Preached on Sunday, May 6, 2018
Scripture
readings: 2 Kings 6:8-17; Mark 9:1-13
A pastor flew to the big city for a convention, and he got
into one of the cabs at the airport. Right from the start, the pastor knew that
he had chosen the wrong cab.
Driving along Crab Creek, Smyrna and Corfu, WA March 2018 |
The cab was dirty and foul. The cabby was dirty and foul-mouthed.
He drove like a maniac. On the way to the hotel the cabby ran a red light and the
cab was broadsided by a truck. The cabby and the pastor were killed instantly,
and they found themselves at the pearly gates of heaven. St. Peter met them
there.
Peter greeted the cabby first. Peter knew him by name, and
gave him a beautiful silk robe, a golden staff, and a crown. Then he opened those
pearly gates and the cabby marched into heaven.
With the pastor, St. Peter had to search for his name in
the book. Then he gave him a brown bathrobe, a wooden staff, and a seed cap.
The pastor was upset. “Why are you treating me like this?
I’ve served the Lord all my life. Why
did the cabby get all the good things?”
St. Peter gave him this for an answer: “Up here we’re
interested in results. When you preached, people slept. When that cabby drove,
people prayed!”
The words we have read from the Bible don’t claim to show
us heaven, but both of our readings show us something heavenly. They don’t show
us the center of heaven, the throne of the Lord, and the joy and worship that
never ceases.
They don’t answer the questions of what life would be like
in heaven. (God’s word tells us nothing about that, anywhere.) But they show us
what heaven is like when it reaches out to us. They show us a bit about how
heaven enters our world and touches our lives, perhaps every day.
There is an unseen reality that surrounds us. The servant
of Elisha, and the disciples with Jesus on the mountain, were allowed to see
with their own eyes something that most of us are only allowed to see by faith.
They were allowed to see what the world is really like,
what the world really is, because the earth is the footstool of God (Isaiah
66:1; Matthew 5:35). In the language of the Biblical world, heaven and earth
are two parts of one single thing, which is the creation of God.

Exercise description »
Resume the sermon above from where it stops, carrying on its line of thought in the same voice.

Data provided »

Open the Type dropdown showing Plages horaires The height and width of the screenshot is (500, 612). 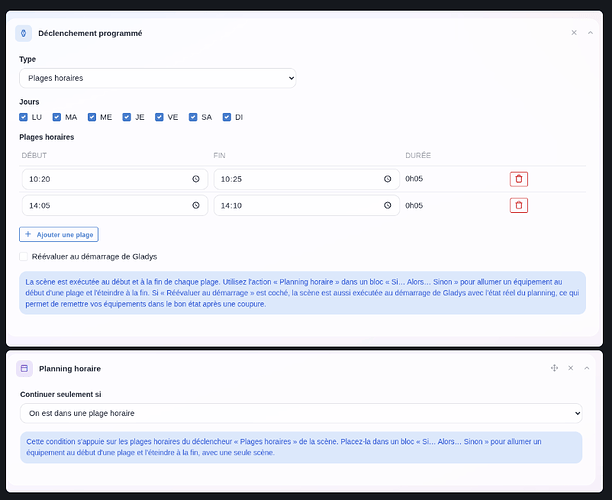[x=158, y=78]
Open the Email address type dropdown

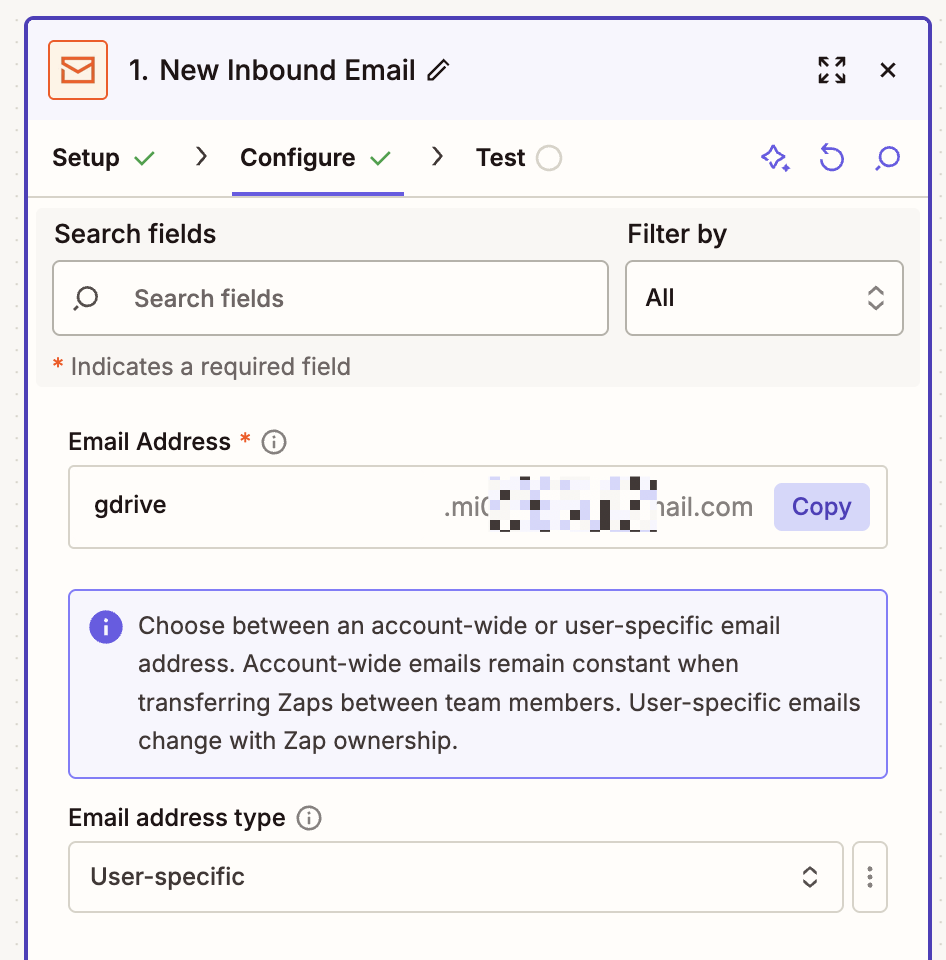tap(455, 877)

Response to the exercise »
This world is really the threshold of heaven (or the
threshold of both heaven and hell). The most real things in this world are the
invisible things. And this is like the difference between a car, as seen by
most drivers, and the same car as seen by the mechanic, or the mechanically
inclined.
Most drivers probably see their car as a box of metal and
plastic that rides on four wheels, and has places to sit on the inside, and a
steering wheel to guide it, and a place to put in the gas. And it has an engine
that we don’t usually even look at, unless something is wrong and, even then,
we don’t know what we’re looking at.
The mechanic spends most of his time working with the
hidden machinery inside the box. What to us is a sound or a silence, to the
mechanic is something solid that is part of a system of systems that works
together to make the car go.
What we don’t see in this world is the stuff hidden deep
within the box. This is the stuff that really makes the world run. Inside the
secret places, are the armies of angels and the generations of people who
struggled, and believed, and have gone into that invisible half of creation
ahead of us. And they are not just there minding their own business. And they
are not just living their own lives.
They forget about themselves and they get joyfully involved
in God’s business.
Many people today have a great interest in the angels, but they
have very little curiosity about what the angels are most interested in. The
angels (like those people who have gone ahead, before us) are most interested
in worshiping and enjoying God and each other. And they equally enjoy life as
they serve God, and serving God leads them back to us, to serve us. In Hebrews,
it says: “Are not all angels ministering or serving spirits sent to serve those
who will inherit salvation?” (Hebrews 1:14).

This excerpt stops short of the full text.